Textauszug:
Prof. Dr. Magdalena Götz, Biologin Wie abgestorbene Nervenzellen wieder ersetzt werden können
Sprach- und Gedächtnisverlust nach einem Schlaganfall sind irreversibel, wenn bestimmte Nervenzellen abgestorben sind. Das will die Wissenschaft ändern.
Während der Entwicklung eines Menschen werden alle Zellen des Gehirns gebildet: die Nervenzellen, die elektrische Impulse weiterleiten, und die Gliazellen, die bisher nur als Stützzellen galten. Wenn das Gehirn ausgereift ist, werden in den meisten Bereichen des Gehirns keine Nervenzellen mehr gebildet – das ist der Grund, warum abgestorbene Nervenzellen nach Gehirnverletzung, Schlaganfall oder bei neurodegenerativen Erkrankungen nicht mehr ersetzt werden können. Bestimmte Gehirnfunktionen fallen aus wie Gedächtnis, Sprache oder bestimmte Bewegungen. Es gibt aber Ausnahmen. In ganz wenigen Regionen des erwachsenen Gehirns werden zeitlebens Nervenzellen gebildet.
„Wir haben entdeckt, dass die Gliazellen des Gehirns nicht nur Stützzellen sind, sondern auch als Stammzellen fungieren und aus ihnen Nervenzellen hervorgehen können“, erklärt die Biologin Magdalena Götz. Ihrer Forschungsgruppe gelang es, die wichtigsten Faktoren zu identifizieren, die während der Entwicklung des Gehirns für die Bildung von Nervenzellen verantwortlich sind. So konnten die Wissenschaftler ausgereifte Gliazellen, die auf eine Verletzung im erwachsenen Gehirn reagieren, wieder zur Bildung von Nervenzellen anregen.

Aufgabenstellung: Aktualisiere bitte den Text über den Ersatz abgestorbener Nervenzellen: Gib ihn zwischen "Während der Entwicklung eines" und "zeitlebens Nervenzellen gebildet." einschließlich wieder und setze dabei "Hirninfarkt" an die Stelle von "Schlaganfall".

Datenteil:
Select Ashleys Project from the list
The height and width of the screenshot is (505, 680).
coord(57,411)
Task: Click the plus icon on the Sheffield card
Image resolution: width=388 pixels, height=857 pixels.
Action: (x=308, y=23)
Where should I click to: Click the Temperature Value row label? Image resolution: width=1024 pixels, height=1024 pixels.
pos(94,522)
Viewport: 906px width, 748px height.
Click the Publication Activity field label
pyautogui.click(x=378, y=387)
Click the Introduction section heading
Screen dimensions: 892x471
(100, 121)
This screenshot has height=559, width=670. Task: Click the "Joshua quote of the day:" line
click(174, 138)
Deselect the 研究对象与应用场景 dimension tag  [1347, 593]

---

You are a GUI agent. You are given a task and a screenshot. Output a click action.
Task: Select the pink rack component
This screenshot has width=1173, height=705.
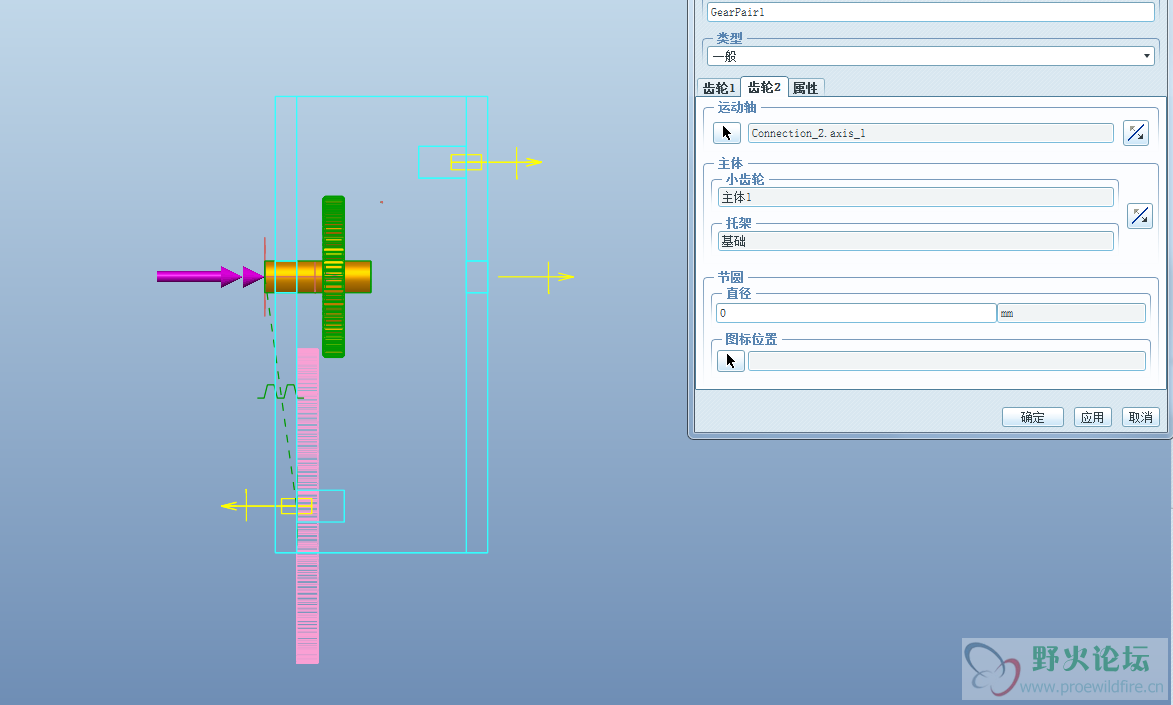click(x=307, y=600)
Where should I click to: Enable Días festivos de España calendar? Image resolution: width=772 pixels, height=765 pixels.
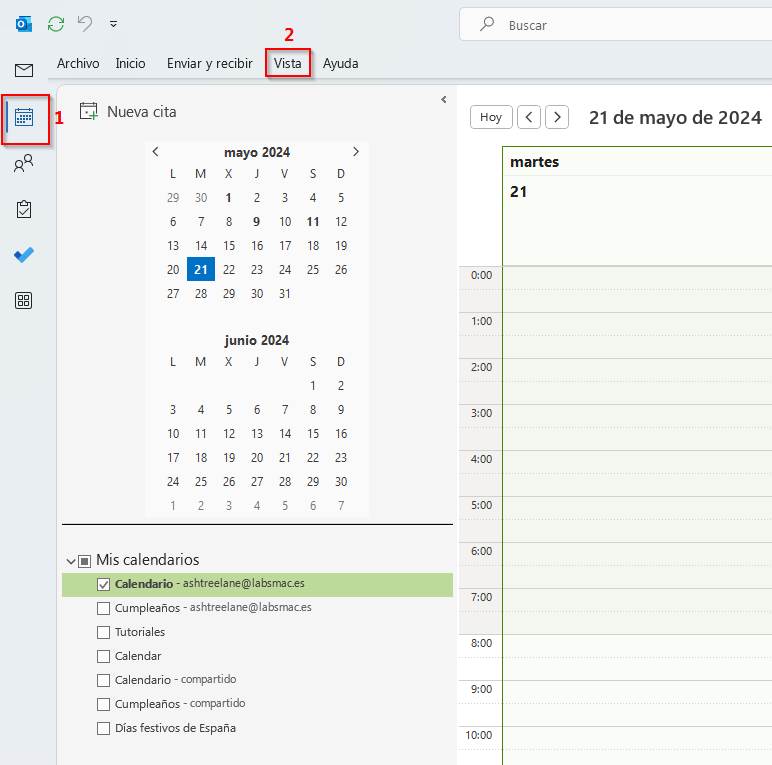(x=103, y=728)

Erwartete Antwort:
Während der Entwicklung eines Menschen werden alle Zellen des Gehirns gebildet: die Nervenzellen, die elektrische Impulse weiterleiten, und die Gliazellen, die bisher nur als Stützzellen galten. Wenn das Gehirn ausgereift ist, werden in den meisten Bereichen des Gehirns keine Nervenzellen mehr gebildet – das ist der Grund, warum abgestorbene Nervenzellen nach Gehirnverletzung, Hirninfarkt oder bei neurodegenerativen Erkrankungen nicht mehr ersetzt werden können. Bestimmte Gehirnfunktionen fallen aus wie Gedächtnis, Sprache oder bestimmte Bewegungen. Es gibt aber Ausnahmen. In ganz wenigen Regionen des erwachsenen Gehirns werden zeitlebens Nervenzellen gebildet.